Source: United States House of Representatives – Congressman Raul Ruiz (36th District of California)
Washington, D.C. – Over the weekend, Congressman Raul Ruiz’s (CA-36) bill to expand access to lifesaving care for patients with opioid use disorder was signed into law. H.R. 2281, the Easy Medication Access and Treatment (Easy MAT) for Opioid Addiction Act, would expand access to care for people seeking long-term care after a trip to the emergency department. By easing current restrictions that prevent patients from accessing the treatment they need, Dr. Ruiz’s legislation will help sustain their recovery until long-term treatment is available to them.
“My Easy MAT bill became law. This is a great outcome in our fight against the opioid crisis and expanding access to critical care for patients,” said Dr. Ruiz. “As a physician, I have seen firsthand the unnecessary barriers to long-term care that patients face when they wind up in the emergency department suffering an opioid overdose. By improving the availability of treatment, my bill, the Easy MAT Act, will help patients sustain their recovery, increase access to care, and save lives.”
Emergency departments treat thousands of patients for nonfatal opioid overdoses each year. After seeking treatment in the emergency department, patients with opioid use disorder oftentimes have to wait days to get placed into the long-term care they need.

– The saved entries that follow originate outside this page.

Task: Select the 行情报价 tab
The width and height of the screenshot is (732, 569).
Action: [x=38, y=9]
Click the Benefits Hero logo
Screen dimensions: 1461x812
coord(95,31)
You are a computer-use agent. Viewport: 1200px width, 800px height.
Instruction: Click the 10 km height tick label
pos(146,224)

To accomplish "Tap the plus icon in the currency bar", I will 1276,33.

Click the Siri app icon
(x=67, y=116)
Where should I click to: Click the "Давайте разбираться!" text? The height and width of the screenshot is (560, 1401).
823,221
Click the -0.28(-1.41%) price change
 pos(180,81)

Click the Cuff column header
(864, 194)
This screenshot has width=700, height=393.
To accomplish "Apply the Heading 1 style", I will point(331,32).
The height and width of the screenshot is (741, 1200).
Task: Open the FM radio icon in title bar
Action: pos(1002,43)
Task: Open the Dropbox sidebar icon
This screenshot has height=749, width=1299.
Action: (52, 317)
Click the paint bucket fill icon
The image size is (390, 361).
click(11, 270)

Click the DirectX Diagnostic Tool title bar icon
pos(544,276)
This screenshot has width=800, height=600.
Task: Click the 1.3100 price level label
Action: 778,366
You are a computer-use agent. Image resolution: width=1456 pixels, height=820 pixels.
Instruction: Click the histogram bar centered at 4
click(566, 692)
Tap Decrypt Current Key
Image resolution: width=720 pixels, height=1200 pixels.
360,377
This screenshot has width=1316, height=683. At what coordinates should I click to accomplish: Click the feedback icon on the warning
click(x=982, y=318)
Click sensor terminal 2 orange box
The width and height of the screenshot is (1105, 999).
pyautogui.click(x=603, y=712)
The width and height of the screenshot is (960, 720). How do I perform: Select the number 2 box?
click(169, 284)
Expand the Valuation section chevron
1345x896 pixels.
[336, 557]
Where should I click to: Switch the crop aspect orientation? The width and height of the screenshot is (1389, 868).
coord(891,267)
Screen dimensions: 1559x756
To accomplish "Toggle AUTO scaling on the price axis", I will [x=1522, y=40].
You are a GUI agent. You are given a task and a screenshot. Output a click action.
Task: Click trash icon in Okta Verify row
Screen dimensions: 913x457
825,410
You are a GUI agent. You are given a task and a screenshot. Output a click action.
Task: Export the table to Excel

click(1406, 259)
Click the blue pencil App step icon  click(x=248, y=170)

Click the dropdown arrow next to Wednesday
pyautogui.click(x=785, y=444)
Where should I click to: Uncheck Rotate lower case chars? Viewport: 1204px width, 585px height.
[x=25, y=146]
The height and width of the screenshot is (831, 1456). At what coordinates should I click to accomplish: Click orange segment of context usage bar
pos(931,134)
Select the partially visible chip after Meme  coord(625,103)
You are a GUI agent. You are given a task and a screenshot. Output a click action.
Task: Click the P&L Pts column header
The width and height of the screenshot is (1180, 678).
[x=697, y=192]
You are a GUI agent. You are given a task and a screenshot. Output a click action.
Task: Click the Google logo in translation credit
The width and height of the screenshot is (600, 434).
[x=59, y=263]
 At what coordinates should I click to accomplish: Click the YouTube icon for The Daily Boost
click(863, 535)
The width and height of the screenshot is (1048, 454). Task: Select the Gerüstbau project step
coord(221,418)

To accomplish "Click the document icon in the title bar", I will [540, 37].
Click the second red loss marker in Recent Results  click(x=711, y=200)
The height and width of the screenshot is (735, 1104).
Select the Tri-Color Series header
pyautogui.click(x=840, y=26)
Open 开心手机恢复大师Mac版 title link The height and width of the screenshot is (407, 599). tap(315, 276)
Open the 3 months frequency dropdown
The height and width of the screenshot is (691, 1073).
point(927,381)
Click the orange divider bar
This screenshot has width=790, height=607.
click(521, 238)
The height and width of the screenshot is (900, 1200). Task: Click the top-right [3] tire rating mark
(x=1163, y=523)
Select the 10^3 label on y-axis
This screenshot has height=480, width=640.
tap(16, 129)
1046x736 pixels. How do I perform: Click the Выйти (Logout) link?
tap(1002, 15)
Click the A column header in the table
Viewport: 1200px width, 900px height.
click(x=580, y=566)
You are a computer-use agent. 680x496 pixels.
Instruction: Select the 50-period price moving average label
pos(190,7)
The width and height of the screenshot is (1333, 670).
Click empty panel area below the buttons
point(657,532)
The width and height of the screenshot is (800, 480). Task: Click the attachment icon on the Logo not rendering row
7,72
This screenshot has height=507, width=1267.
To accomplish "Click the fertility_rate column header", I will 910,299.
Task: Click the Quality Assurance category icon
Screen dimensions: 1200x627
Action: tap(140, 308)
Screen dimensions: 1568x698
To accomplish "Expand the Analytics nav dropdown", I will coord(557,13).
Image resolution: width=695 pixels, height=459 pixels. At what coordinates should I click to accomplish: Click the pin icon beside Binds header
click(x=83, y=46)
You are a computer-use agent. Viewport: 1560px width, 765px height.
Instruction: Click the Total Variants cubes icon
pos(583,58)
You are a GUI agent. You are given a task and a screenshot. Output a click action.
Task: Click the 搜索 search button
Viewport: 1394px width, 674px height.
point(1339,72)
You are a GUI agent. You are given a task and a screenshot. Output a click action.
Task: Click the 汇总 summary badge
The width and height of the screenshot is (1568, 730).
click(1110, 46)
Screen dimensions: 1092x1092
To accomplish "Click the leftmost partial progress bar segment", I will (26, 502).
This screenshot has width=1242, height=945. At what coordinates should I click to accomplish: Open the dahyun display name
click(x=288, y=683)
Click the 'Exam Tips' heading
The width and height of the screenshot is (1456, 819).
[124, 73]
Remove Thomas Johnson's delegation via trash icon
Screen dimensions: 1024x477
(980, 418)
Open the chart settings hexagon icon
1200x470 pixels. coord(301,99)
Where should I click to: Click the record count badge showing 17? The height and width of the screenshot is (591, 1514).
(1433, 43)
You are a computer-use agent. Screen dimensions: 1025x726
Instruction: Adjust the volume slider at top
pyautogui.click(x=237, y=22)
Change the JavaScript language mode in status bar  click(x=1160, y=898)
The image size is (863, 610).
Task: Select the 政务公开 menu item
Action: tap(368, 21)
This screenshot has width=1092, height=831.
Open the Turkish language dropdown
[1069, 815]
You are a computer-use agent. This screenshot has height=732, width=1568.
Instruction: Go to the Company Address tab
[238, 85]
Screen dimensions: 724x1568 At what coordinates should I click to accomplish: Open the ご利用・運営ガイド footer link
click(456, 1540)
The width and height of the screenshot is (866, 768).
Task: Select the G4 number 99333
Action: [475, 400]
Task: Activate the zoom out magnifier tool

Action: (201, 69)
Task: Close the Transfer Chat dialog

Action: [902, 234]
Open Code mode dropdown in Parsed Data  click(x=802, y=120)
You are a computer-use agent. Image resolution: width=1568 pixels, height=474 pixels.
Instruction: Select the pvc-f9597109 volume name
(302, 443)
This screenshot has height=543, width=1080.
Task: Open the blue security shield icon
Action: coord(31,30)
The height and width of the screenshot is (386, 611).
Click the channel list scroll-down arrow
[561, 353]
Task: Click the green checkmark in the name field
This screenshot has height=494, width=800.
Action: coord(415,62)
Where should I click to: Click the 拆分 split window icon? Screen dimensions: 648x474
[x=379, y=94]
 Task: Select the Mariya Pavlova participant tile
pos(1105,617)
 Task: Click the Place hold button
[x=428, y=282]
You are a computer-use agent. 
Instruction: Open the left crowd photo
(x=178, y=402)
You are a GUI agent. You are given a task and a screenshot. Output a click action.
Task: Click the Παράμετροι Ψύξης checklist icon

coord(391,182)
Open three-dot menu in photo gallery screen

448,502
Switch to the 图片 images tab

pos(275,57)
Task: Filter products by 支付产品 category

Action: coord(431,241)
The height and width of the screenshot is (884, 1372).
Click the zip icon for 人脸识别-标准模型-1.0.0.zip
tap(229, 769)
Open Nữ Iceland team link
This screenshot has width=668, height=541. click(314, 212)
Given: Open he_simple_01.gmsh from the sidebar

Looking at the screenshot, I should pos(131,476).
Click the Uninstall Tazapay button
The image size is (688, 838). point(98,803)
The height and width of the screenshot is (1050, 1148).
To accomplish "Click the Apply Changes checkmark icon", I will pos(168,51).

The time between a patient’s visit to the emergency department and their placement in long-term care is critical to ensuring a patient makes it to long-term care. In fact, 1 in 20 patients treated for a non-fatal opioid overdose in an emergency department dies within one year of their visit, many within two days.
DEA regulations already allow physicians to dispense three days of Medication-Assisted Treatment to a patient who is waiting for placement into a long-term treatment program, but patients are required to return to the emergency department each day to get their daily dosage of MAT.
H.R. 2281, the Easy MAT for Opioid Addiction Act, allows providers to dispense up to a three-day supply of Medication Assisted Treatment to an individual at one time for the purpose of maintenance or detoxification treatment. This legislation will increase the number of patients who make it to long-term treatment and ease the burden on already overcrowded emergency departments.